Derivation of equation 3.10 from ADM paper

Question

I am currently reading the  ADM paper  https://arxiv.org/abs/gr-qc/0405109 on General Relativity and I am having trouble deriving equations 3.10-3.11 from 3.9 a). I did get to the equation $$^4g^{0i}(N^2({^4g^{0k}g_{ik}})-N_i)=0$$ which holds if 3.11 a) is true. However I don't know how to derive it directly since the implicit sum over $i$ does not allow one to write $N^2{(^4g^{0k}g_{ik})}-N_i=0$. Any help or hint would be much appreciated!

Answer 1

I eventually found a derivation. The issue is finding the right relations to use for the metric tensor since they are so many. Instead of the notation used in the paper I used $q_{ij}$ to denote the 3-metric and $g_{\mu\nu}$ for the 4-dimensional one. Here it is in case someone else needs it:

From 3.9 a) we immediately obtain $g^{00}=-\frac{1}{N^2}$.

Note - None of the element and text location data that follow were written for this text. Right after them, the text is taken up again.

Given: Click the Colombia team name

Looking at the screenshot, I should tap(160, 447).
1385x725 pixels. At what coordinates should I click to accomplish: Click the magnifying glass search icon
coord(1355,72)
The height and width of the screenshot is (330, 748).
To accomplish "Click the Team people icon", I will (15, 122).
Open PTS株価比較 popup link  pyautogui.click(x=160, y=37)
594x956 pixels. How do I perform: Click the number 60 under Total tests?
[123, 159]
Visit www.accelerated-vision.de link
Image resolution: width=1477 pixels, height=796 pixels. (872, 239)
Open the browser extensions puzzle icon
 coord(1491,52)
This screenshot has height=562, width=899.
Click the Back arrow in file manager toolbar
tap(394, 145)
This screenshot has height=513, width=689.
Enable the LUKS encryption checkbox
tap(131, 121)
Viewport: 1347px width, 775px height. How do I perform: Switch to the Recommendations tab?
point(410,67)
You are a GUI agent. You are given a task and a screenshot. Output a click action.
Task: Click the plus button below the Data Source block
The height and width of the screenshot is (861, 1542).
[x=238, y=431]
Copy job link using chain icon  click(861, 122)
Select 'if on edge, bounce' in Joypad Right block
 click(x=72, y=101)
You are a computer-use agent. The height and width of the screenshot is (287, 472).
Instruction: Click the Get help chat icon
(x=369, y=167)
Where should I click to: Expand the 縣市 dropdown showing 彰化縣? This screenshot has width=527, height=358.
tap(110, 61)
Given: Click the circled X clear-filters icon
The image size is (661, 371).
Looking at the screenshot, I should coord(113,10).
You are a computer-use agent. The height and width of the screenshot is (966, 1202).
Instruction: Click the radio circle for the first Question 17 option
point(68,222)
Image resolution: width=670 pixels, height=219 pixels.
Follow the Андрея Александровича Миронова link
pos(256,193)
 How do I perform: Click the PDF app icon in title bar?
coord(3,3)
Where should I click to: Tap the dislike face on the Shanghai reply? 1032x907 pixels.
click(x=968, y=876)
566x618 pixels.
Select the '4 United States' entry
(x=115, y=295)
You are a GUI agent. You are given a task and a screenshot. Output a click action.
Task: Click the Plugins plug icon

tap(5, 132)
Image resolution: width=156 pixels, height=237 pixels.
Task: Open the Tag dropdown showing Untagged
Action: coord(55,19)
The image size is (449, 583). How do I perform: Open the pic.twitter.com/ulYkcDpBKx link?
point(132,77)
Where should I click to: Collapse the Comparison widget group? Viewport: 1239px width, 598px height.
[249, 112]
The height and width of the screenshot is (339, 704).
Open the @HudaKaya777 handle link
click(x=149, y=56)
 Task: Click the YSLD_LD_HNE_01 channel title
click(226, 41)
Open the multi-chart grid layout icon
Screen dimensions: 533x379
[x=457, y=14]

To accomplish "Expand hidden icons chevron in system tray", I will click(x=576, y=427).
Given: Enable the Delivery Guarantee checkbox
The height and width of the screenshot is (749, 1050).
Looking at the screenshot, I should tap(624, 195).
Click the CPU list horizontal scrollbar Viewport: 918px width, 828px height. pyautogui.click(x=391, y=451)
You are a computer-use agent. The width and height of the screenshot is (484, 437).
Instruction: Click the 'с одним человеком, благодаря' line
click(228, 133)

From the orthogonality relation $g^{\mu0}g_{\mu0}=1$, we obtain
\begin{equation}
    g^{00}g_{00}+g^{i0}g_{i0}=1\implies -\frac{1}{N^2}g^{00} + g^{i0}N_i=1
\end{equation}
\begin{equation}
    \implies g_{00}=-N^2(1-g^{i0}N_i).
\end{equation}
We now use $g_{\mu i}g^{\mu 0}=0$ to get
\begin{equation}
    g_{0i}g^{00}+g_{ji}g^{j0}=0\implies N_i(-\frac{1}{N^2})+q_{ij}g^{j0}=0.
\end{equation}
Multiplying by the inverse 3-metric $q^{ik}$ and summing over $i$ gives
\begin{equation}
    N^k(-\frac{1}{N^2})+\delta^k_jg^{j0}=0
\end{equation}
where $N^k=q^{ik}N_i$. Then
\begin{equation}
    N^k(-\frac{1}{N^2})+g^{k0}=0
\end{equation}
\begin{equation}
    \implies g^{k0}=\frac{N^k}{N^2}.
\end{equation}
Introducing equation (2.25) into (2.21), we get
\begin{equation}
    g_{00}=-(N^2-N^iN_i)
\end{equation}
Further, we have
\begin{equation}
    g^{\mu j}g_{\mu i}=\delta^j_i \implies g^{0j}g_{0i}+g^{kj}g_{ki}=\delta^j_i \implies g^{0j}N_i + g^{kj}q_{ki}=\delta^j_i
\end{equation}

\begin{equation}
    \implies g^{kj}q_{ki}=\delta^j_i - g^{0j}N_i
\end{equation}
Multiplying by $q^{il}$ and summing over $i$ gives
\begin{equation}
    g^{kj}\delta^l_k=q^{jl}-g^{0j}N^l
\end{equation}
and we finally get, relabelling the indices $l \to i$ and using the symmetry property of the metric tensor,
\begin{equation}
    g^{ij}=q^{ij}-\frac{N^iN^j}{N^2}.
\end{equation}